人間の気持ちなんて、本当に不安定なものだ。
ちょっとしたきっかけで世界はがらりと変わってしまう。
昨日まで素敵だと思っていたものの、その何が素敵だったかさえも分からなくなってしまう。


私が一番好きな短編は「sexy」
主人公は若い、しかしごく自然に不倫をはじめてしまう。
妻が不在の頃はまるで恋人同士のように極上の時間が流れた。
そこへ妻が帰ってきた。ここがまずひとつめのつまづき。
極上の時間をともに過ごした男は、それからは彼女の家に「ランニング」を口実にやってくる。
夢のような時間を過ごしていた彼女に現実がつきまとう。
だけど、男は相変わらず彼女の何かを満たし続け、週末ごとに「ランニング」にやってくる。
とあるきっかけで、彼女の気持ちはがらりと変わってしまうのだが、本当に良くわかる話だった。
男が電話をかけてくる、妻に隠れて家の隅で。
男は彼女の全てを手に入れたと思っている。
妻との問題ない生活の上に、若い恋人さえも手に入れている自分に男は少し酔っている。
彼女は男が酔っていることに、気づいてしまう。
その瞬間、彼女は現実と向き合う。
この心の移り変わりの様がなんとも、絶妙に描かれている。


それと「ピルザダさんが食事に来たころ」はぐっとくる話だ。
少女が「遠く離れている人を思う」という気持ちを理解する話なのだが、本当にぐっとくる。
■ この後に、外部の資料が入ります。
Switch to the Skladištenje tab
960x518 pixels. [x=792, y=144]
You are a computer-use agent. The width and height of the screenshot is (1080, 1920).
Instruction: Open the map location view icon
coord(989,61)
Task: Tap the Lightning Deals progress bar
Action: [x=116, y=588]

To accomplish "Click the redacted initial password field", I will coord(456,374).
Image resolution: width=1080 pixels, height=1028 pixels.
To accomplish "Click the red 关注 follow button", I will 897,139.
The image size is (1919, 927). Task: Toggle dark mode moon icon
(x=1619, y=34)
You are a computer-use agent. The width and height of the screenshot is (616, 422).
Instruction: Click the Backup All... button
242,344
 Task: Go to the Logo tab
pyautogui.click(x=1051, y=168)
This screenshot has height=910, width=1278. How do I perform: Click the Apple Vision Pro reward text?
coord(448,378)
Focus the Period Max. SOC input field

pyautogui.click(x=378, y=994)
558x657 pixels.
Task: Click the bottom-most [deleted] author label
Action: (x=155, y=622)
いづれも、「新しい世界と出会い戸惑う中で得られる何か」を描いているのだが、どの切り口も斬新でそれでいて、どこか懐かしい記憶を呼び起こさせる。
本屋さんで何気なく手にした1冊でしたが、大当たりでした。


アンチョビ評価 ★★★★★

【余談】
先日、本屋さんへ行ったら「アフターダーク」が平積みになっていた。
興奮を周囲に悟られないように、手にとっていたら本を積んでいた店員さんに
「新刊でございます」
と声をかけられた。
心の中で、「だから買うのでございます」といいながら微笑んでしまった。
本屋で店員さんに声をかけることはあっても、かけられることは初めてだったのでかなり驚いてしまった。
きっとあの店員さんも村上春樹が大好きに違いない。